» **TASK TO COMPLETE**
Begin at the first line of the data and copy each line through the one containing "Expand the Country dropdown arrow", that line included, with no pictures.

» **WORKING DATA**
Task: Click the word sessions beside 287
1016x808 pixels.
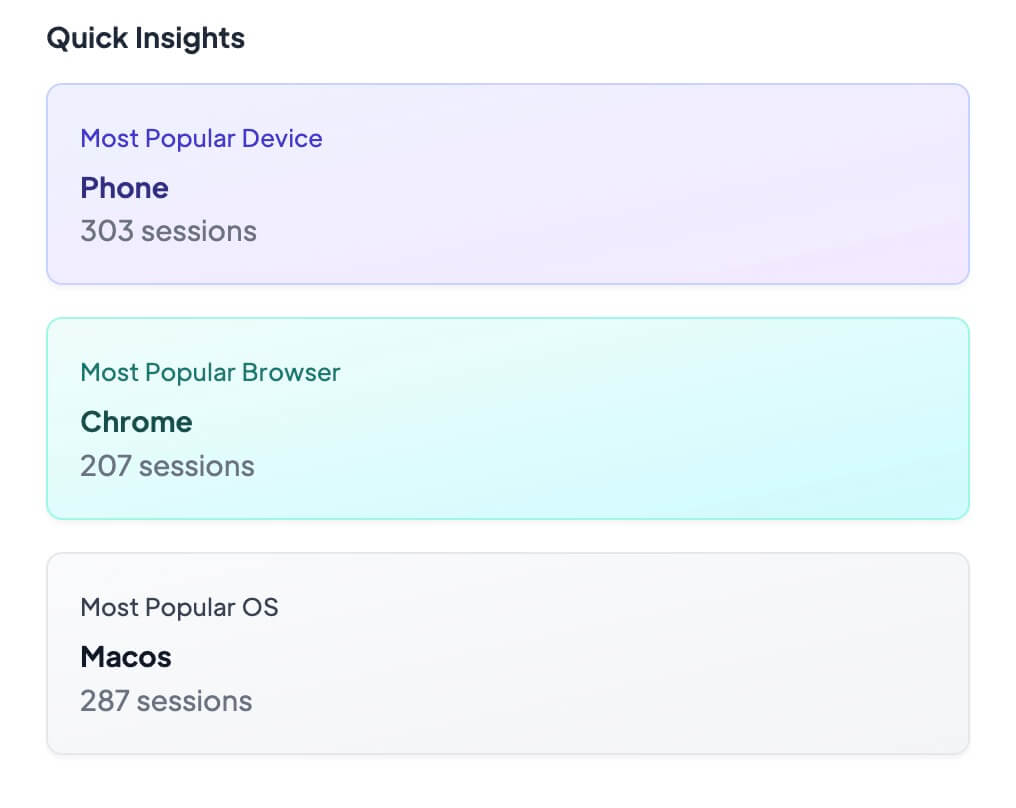Action: (195, 701)
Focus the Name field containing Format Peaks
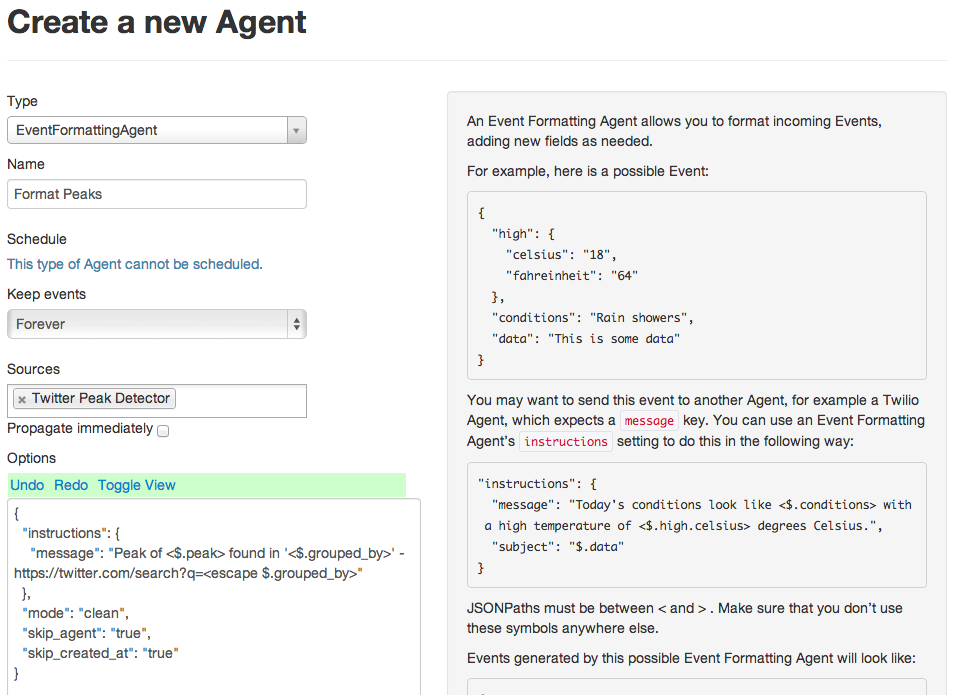The height and width of the screenshot is (695, 955). 157,194
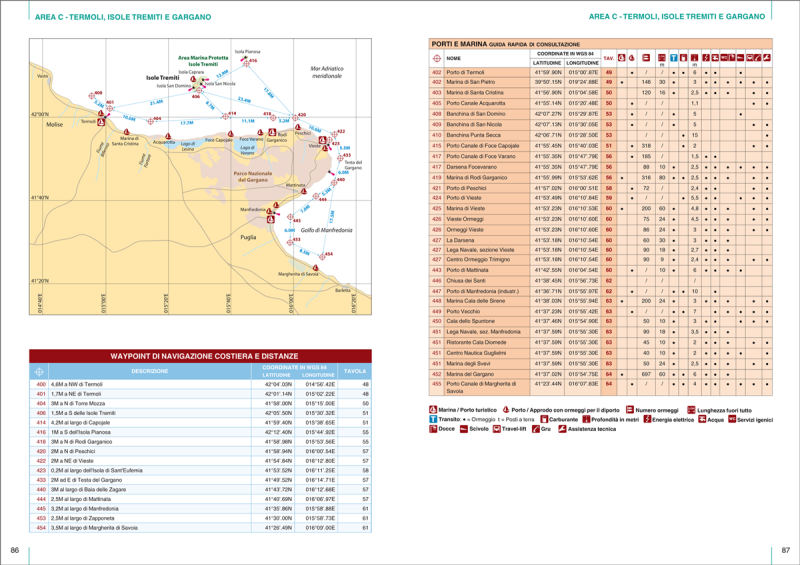Click the Parco Nazionale del Gargano map label
The height and width of the screenshot is (565, 800).
[253, 176]
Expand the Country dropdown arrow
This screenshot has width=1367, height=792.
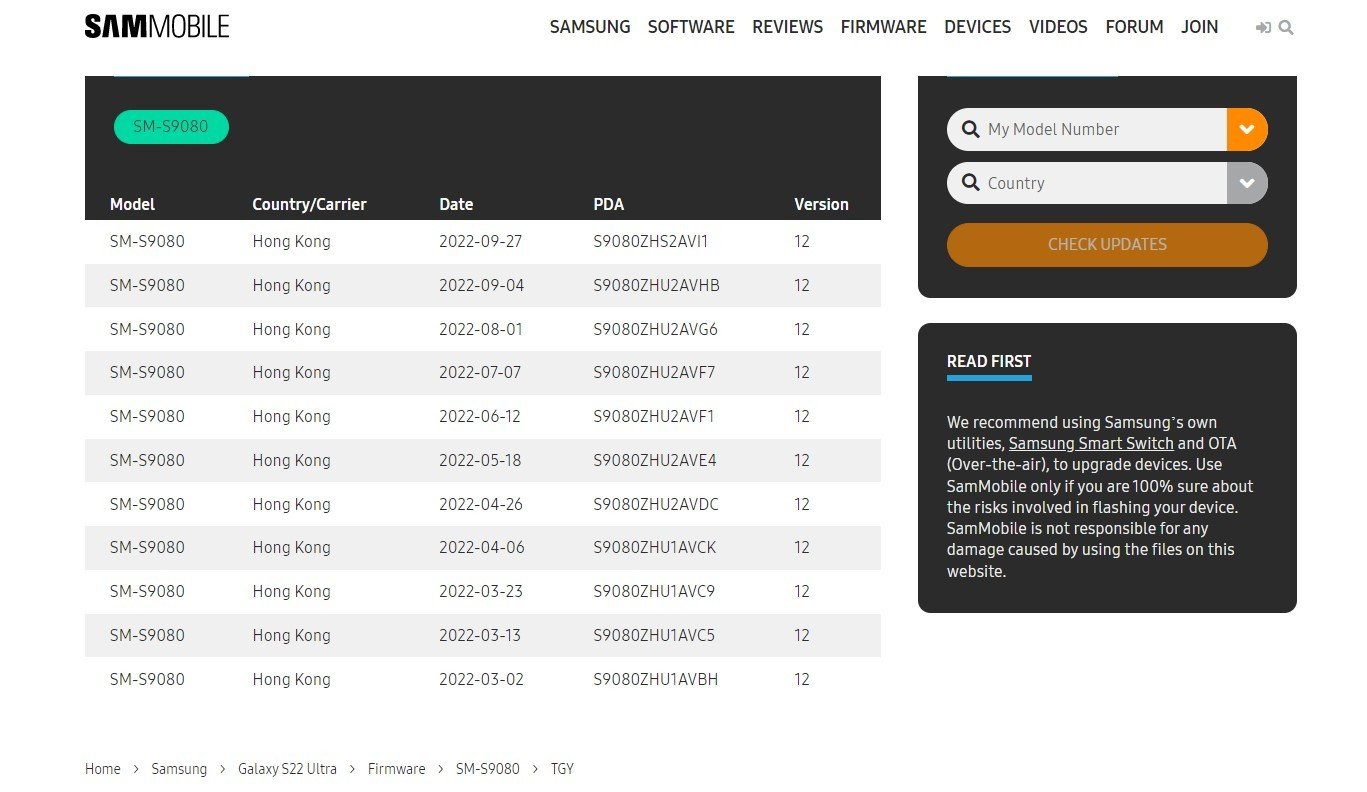[x=1246, y=184]
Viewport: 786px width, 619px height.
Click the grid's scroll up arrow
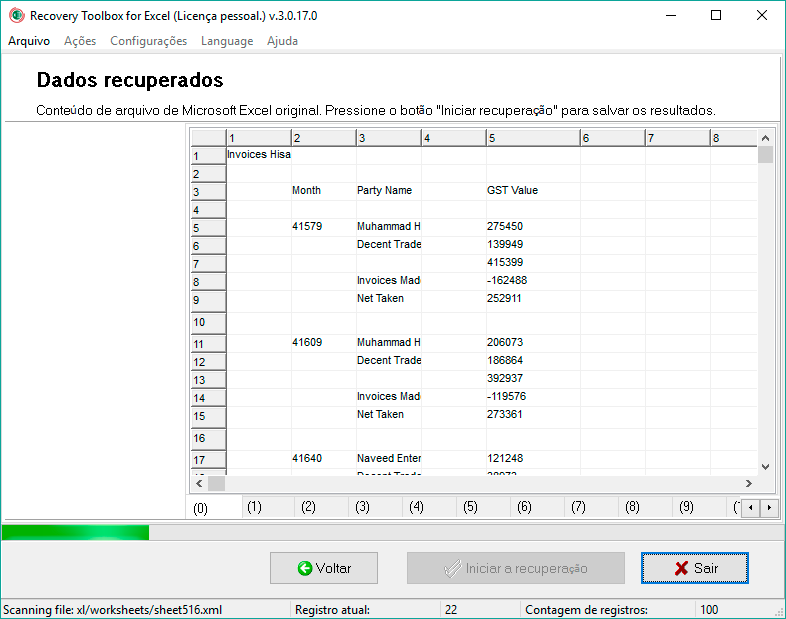tap(765, 138)
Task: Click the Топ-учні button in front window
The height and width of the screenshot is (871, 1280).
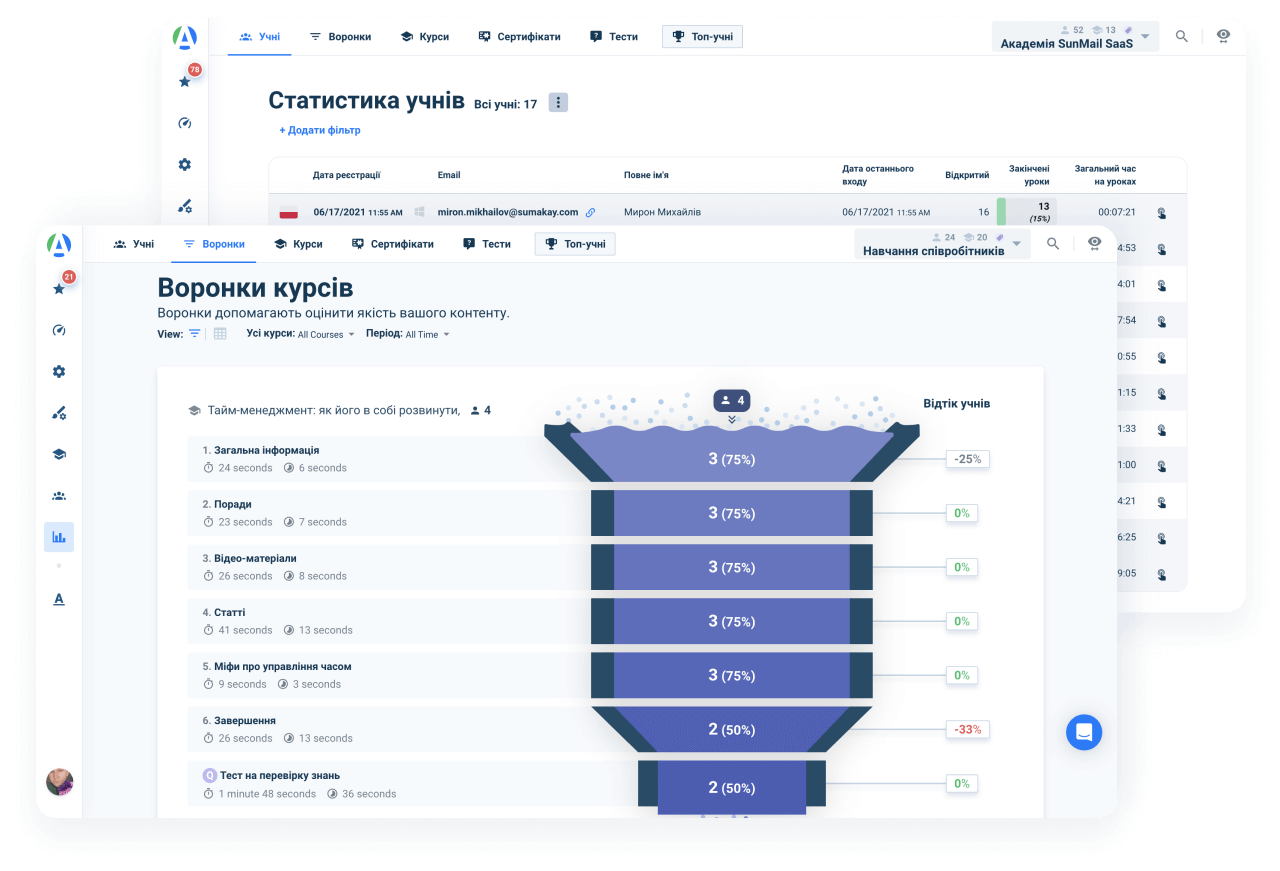Action: (x=575, y=244)
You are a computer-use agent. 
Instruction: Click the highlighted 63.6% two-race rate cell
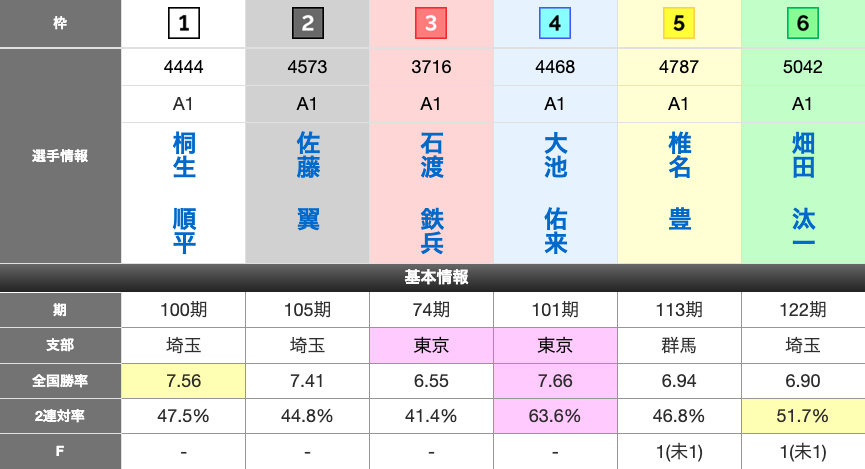pos(555,415)
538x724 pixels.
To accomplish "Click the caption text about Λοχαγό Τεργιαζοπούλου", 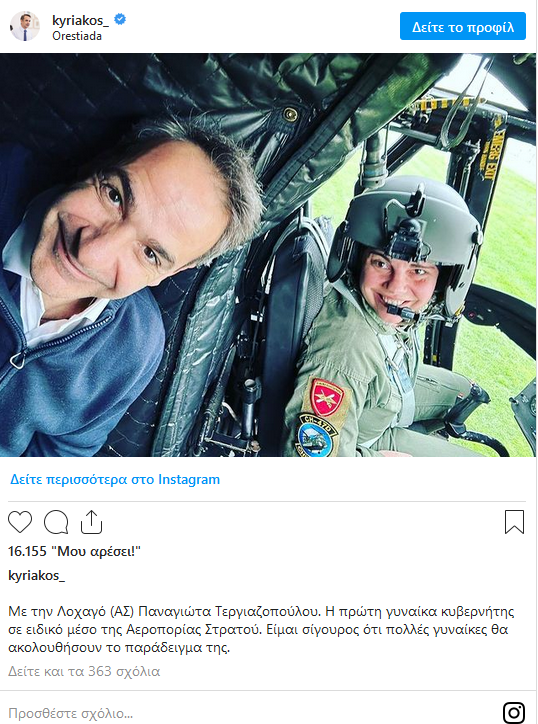I will click(x=261, y=629).
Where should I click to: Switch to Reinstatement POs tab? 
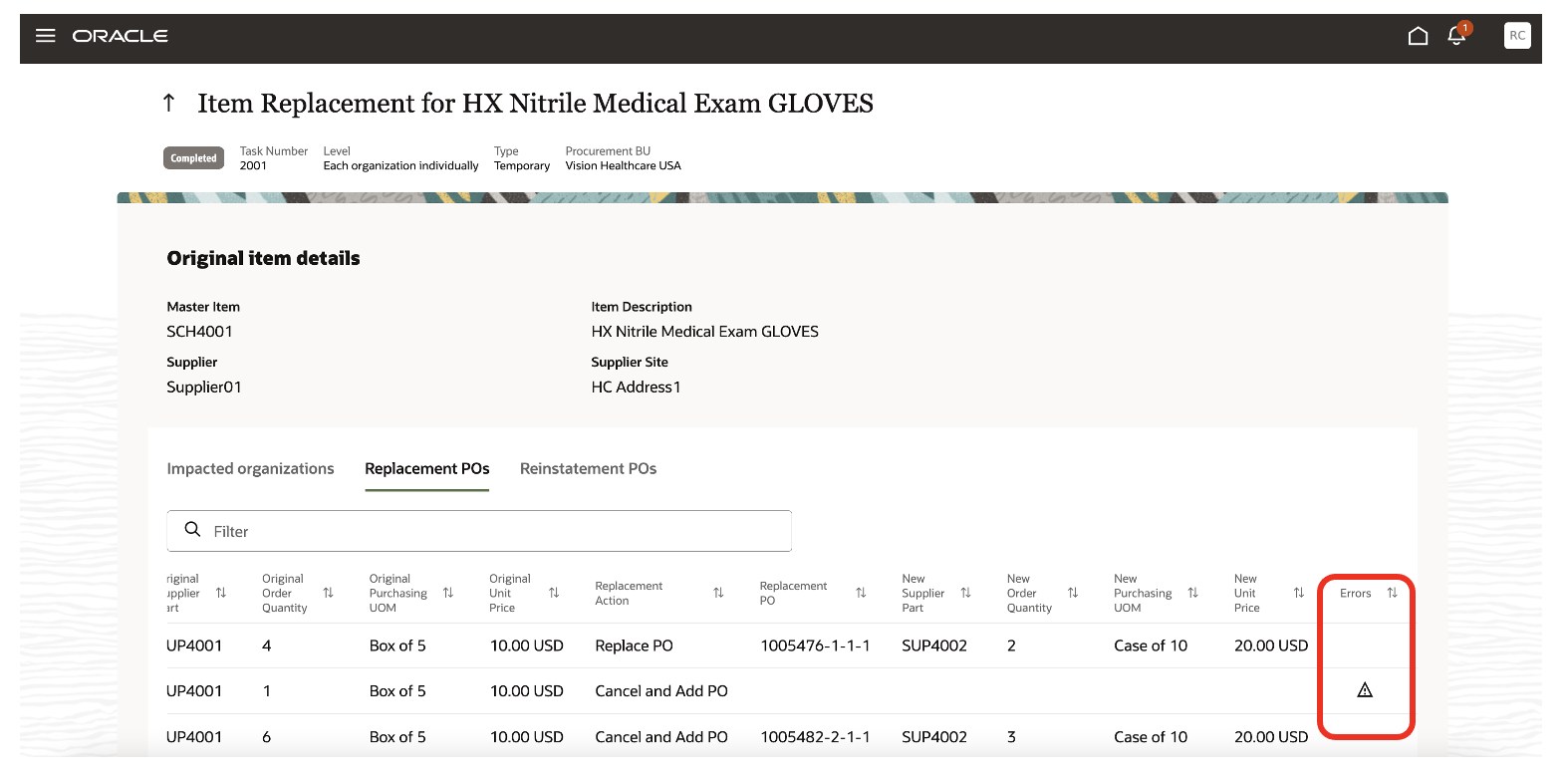(588, 468)
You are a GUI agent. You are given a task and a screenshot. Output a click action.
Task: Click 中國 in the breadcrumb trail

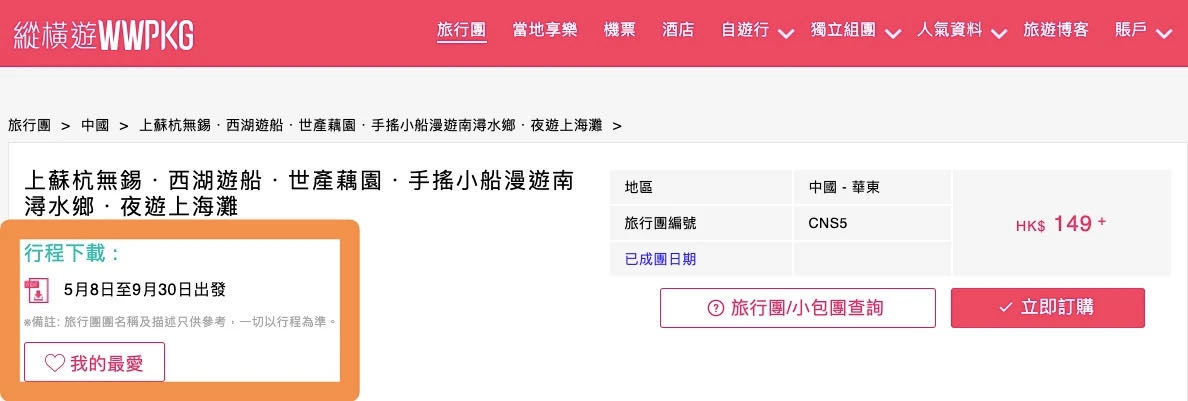click(x=95, y=126)
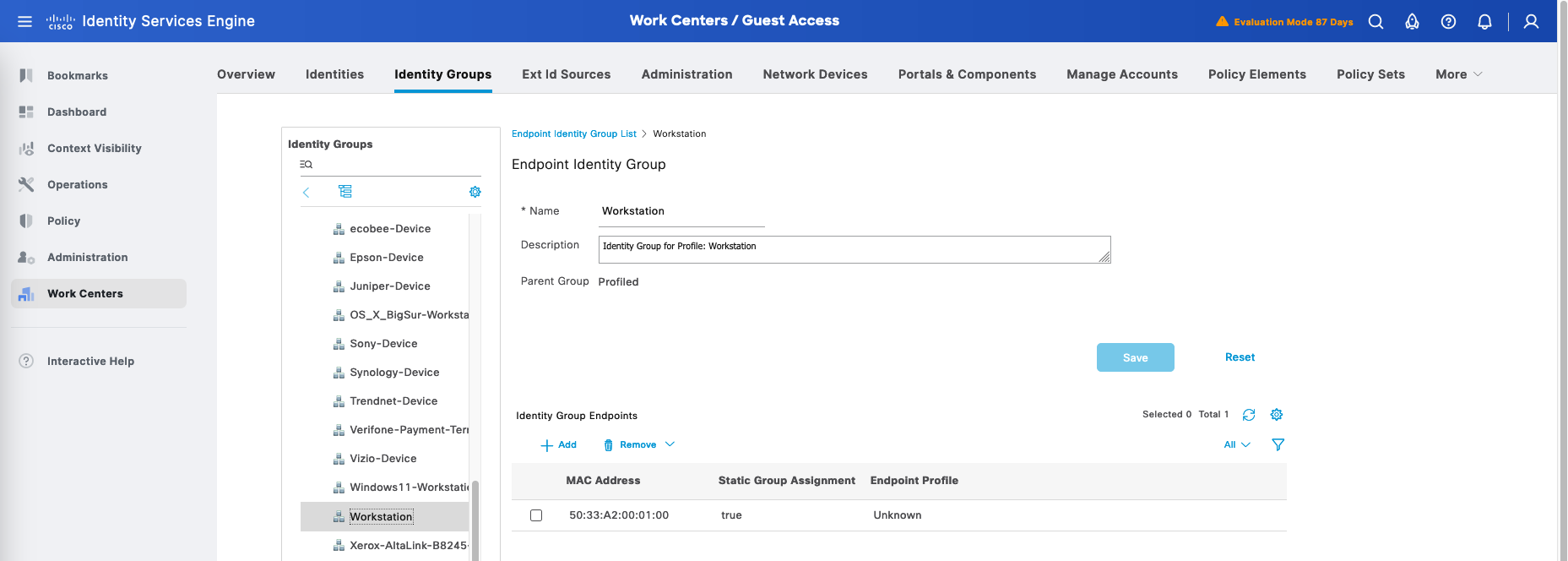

» **WRITTEN RESPONSE**
Task: Click the word sessions beside 287
1016x808 pixels.
Action: (195, 701)
Focus the Name field containing Format Peaks
The height and width of the screenshot is (695, 955). 157,194
Click the Parco Nazionale del Gargano map label
The height and width of the screenshot is (565, 800).
[253, 176]
Expand the Country dropdown arrow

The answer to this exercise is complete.